* PROBLEM: In the answer, each entry below appears exactly as given, and no picture appears at all.

*** PROVIDED DATA ***

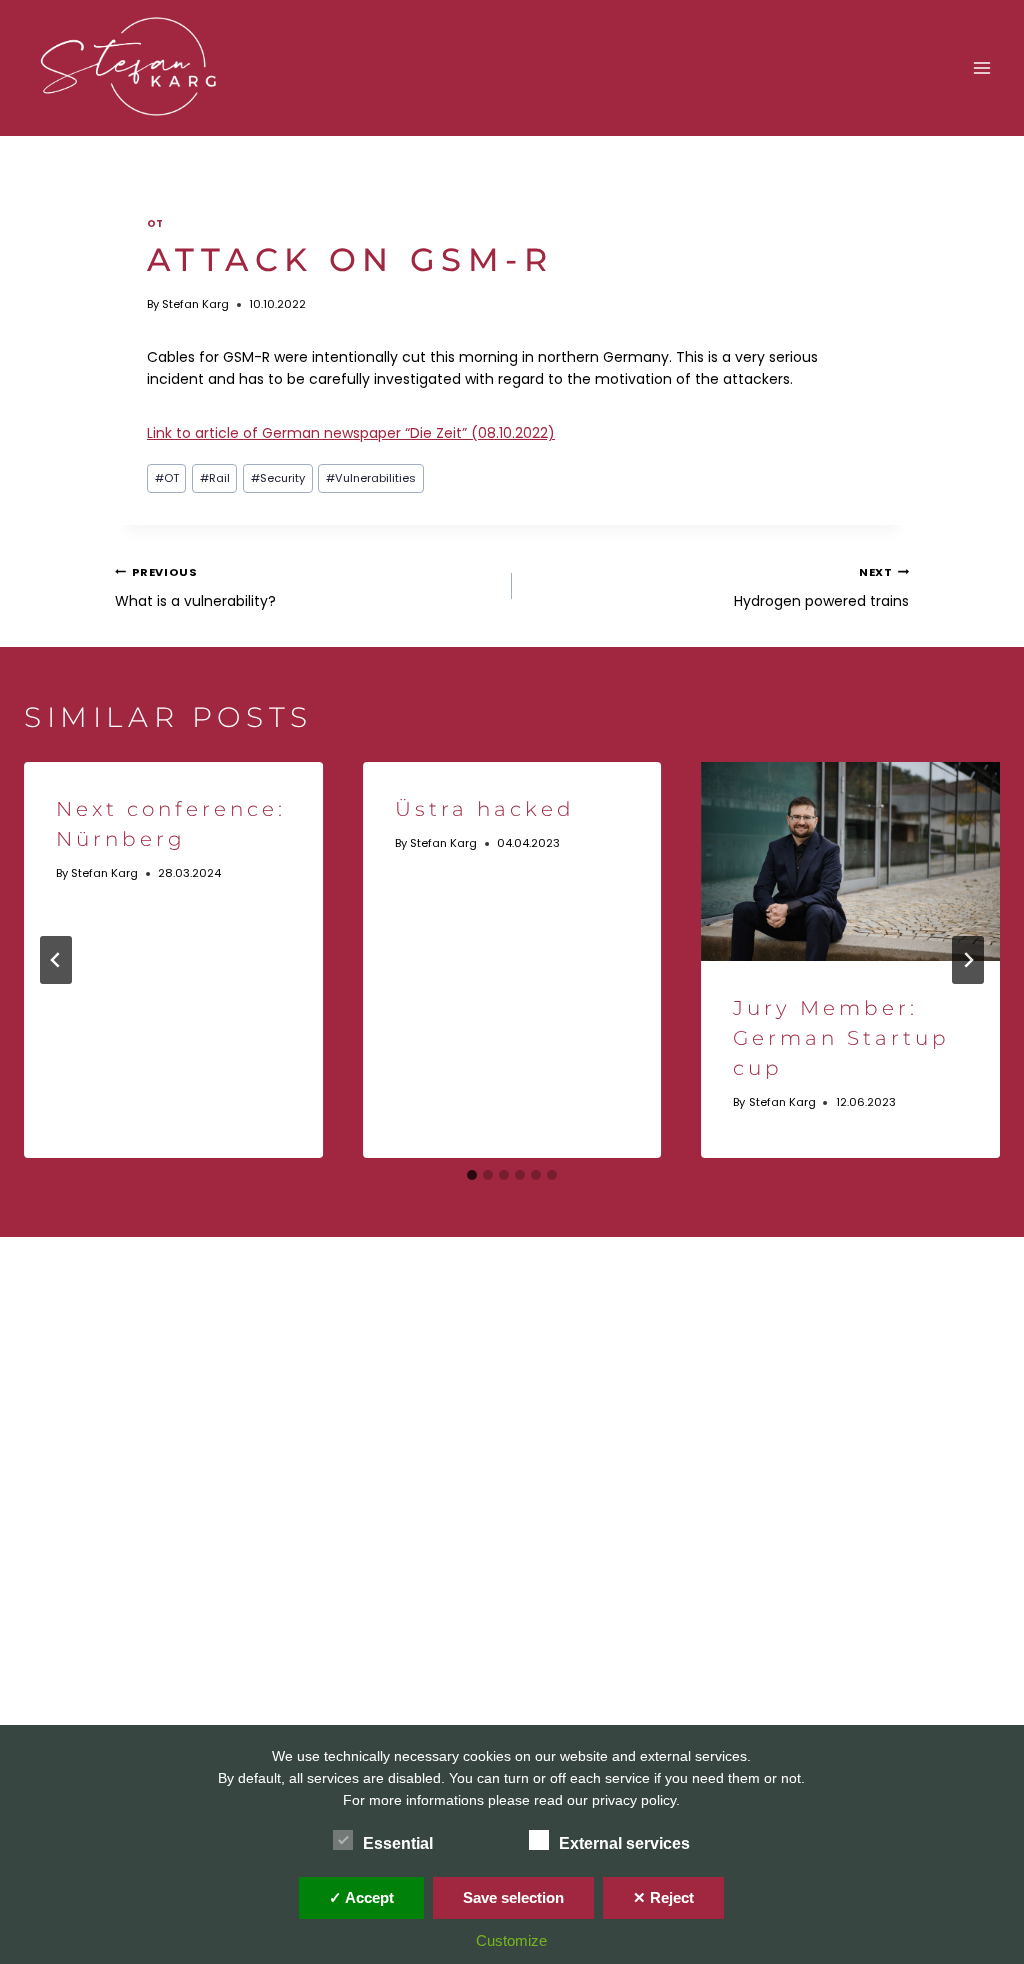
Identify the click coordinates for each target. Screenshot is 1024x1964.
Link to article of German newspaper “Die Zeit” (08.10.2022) (351, 433)
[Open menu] (981, 67)
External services (624, 1843)
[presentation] (850, 861)
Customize (511, 1940)
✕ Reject (663, 1897)
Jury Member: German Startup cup (841, 1038)
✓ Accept (361, 1897)
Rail (215, 478)
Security (278, 478)
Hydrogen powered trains (821, 587)
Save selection (513, 1897)
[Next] (968, 960)
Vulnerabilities (371, 478)
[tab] (472, 1175)
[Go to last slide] (56, 960)
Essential (398, 1843)
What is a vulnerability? (195, 587)
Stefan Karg (195, 304)
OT (155, 223)
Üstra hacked (485, 809)
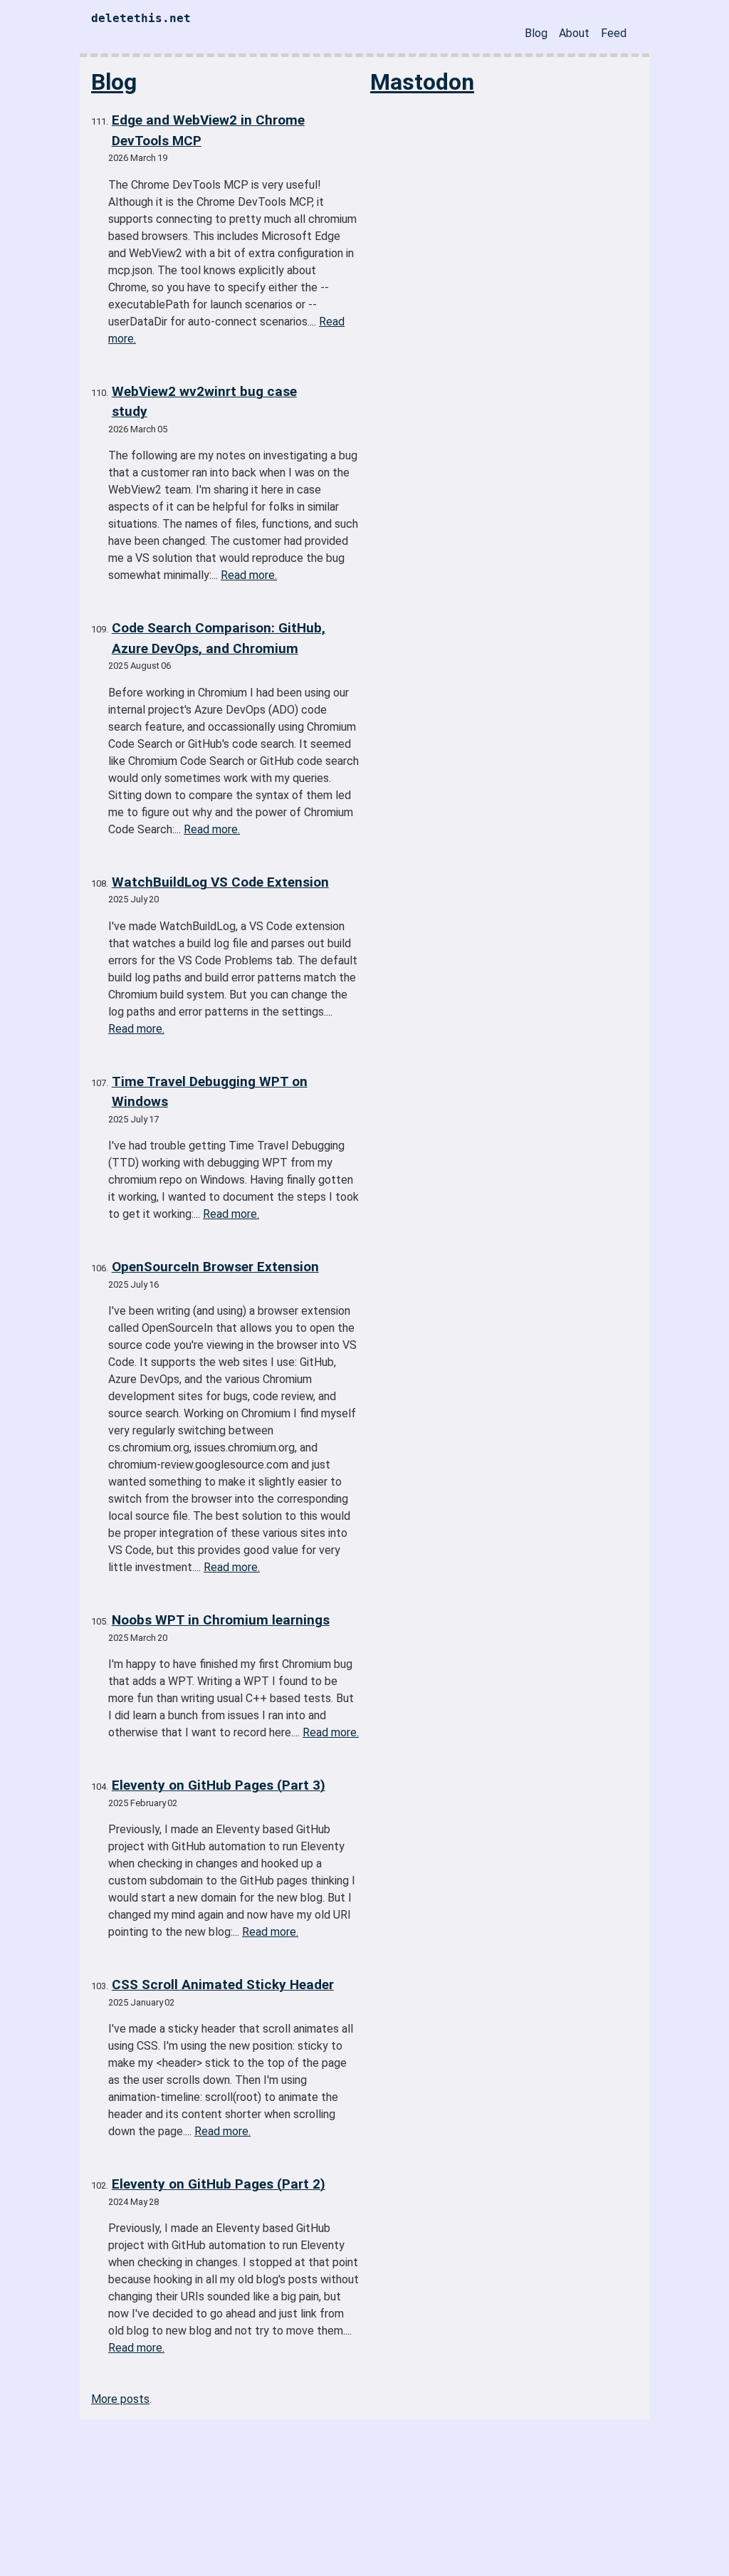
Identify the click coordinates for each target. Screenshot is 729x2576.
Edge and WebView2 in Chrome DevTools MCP (208, 130)
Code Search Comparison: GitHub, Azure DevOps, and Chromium (218, 638)
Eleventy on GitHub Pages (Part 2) (218, 2184)
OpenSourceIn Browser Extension (215, 1266)
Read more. (249, 575)
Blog (536, 33)
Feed (613, 33)
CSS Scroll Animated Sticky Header (223, 1984)
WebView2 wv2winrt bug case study (204, 401)
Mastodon (422, 81)
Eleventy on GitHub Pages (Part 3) (218, 1785)
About (574, 33)
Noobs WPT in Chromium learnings (221, 1620)
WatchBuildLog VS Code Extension (220, 882)
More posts (120, 2399)
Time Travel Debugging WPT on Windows (210, 1091)
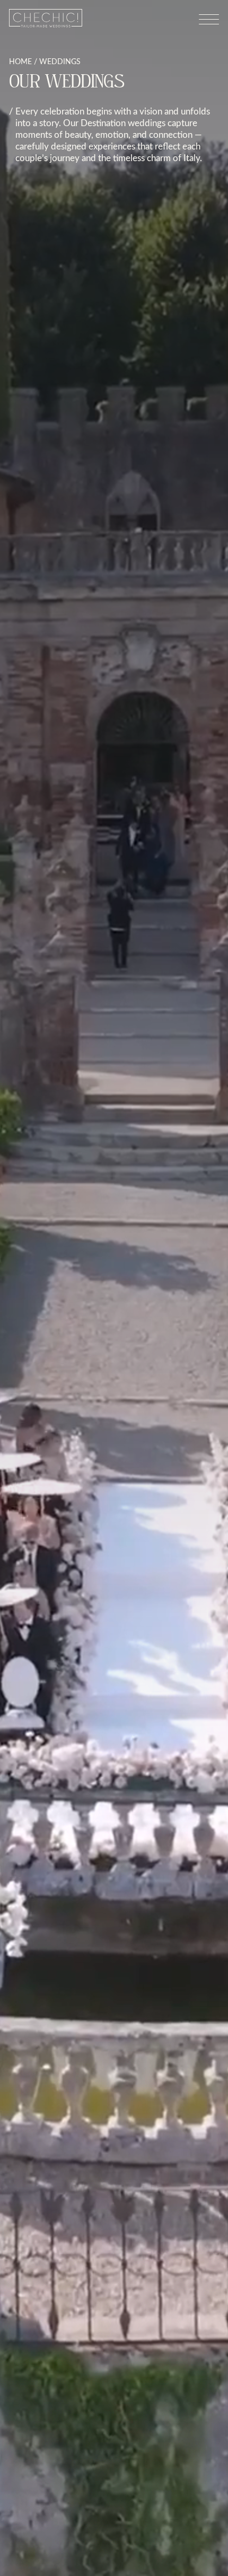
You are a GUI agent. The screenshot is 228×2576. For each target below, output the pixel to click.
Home (20, 61)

*** End of PROVIDED DATA ***

* WRITTEN SOLUTION:
Identify the click coordinates for each target. Screenshot is 1024x1964.
Link to article of German newspaper “Die Zeit” (08.10.2022) (351, 433)
[Open menu] (981, 67)
External services (624, 1843)
[presentation] (850, 861)
Customize (511, 1940)
✕ Reject (663, 1897)
Jury Member: German Startup cup (841, 1038)
✓ Accept (361, 1897)
Rail (215, 478)
Security (278, 478)
Hydrogen powered trains (821, 587)
Save selection (513, 1897)
[Next] (968, 960)
Vulnerabilities (371, 478)
[tab] (472, 1175)
[Go to last slide] (56, 960)
Essential (398, 1843)
What is a vulnerability? (195, 587)
Stefan Karg (195, 304)
OT (155, 223)
Üstra hacked (485, 809)
Identify the click coordinates for each target. Screenshot is 729x2576.
Edge and WebView2 in Chrome DevTools MCP (208, 130)
Code Search Comparison: GitHub, Azure DevOps, and Chromium (218, 638)
Eleventy on GitHub Pages (Part 2) (218, 2184)
OpenSourceIn Browser Extension (215, 1266)
Read more. (249, 575)
Blog (536, 33)
Feed (613, 33)
CSS Scroll Animated Sticky Header (223, 1984)
WebView2 wv2winrt bug case study (204, 401)
Mastodon (422, 81)
Eleventy on GitHub Pages (Part 3) (218, 1785)
About (574, 33)
Noobs WPT in Chromium learnings (221, 1620)
WatchBuildLog VS Code Extension (220, 882)
More posts (120, 2399)
Time Travel Debugging WPT on Windows (210, 1091)
You are a GUI agent. The screenshot is 228×2576. For each target below, output the pixel to click.
Home (20, 61)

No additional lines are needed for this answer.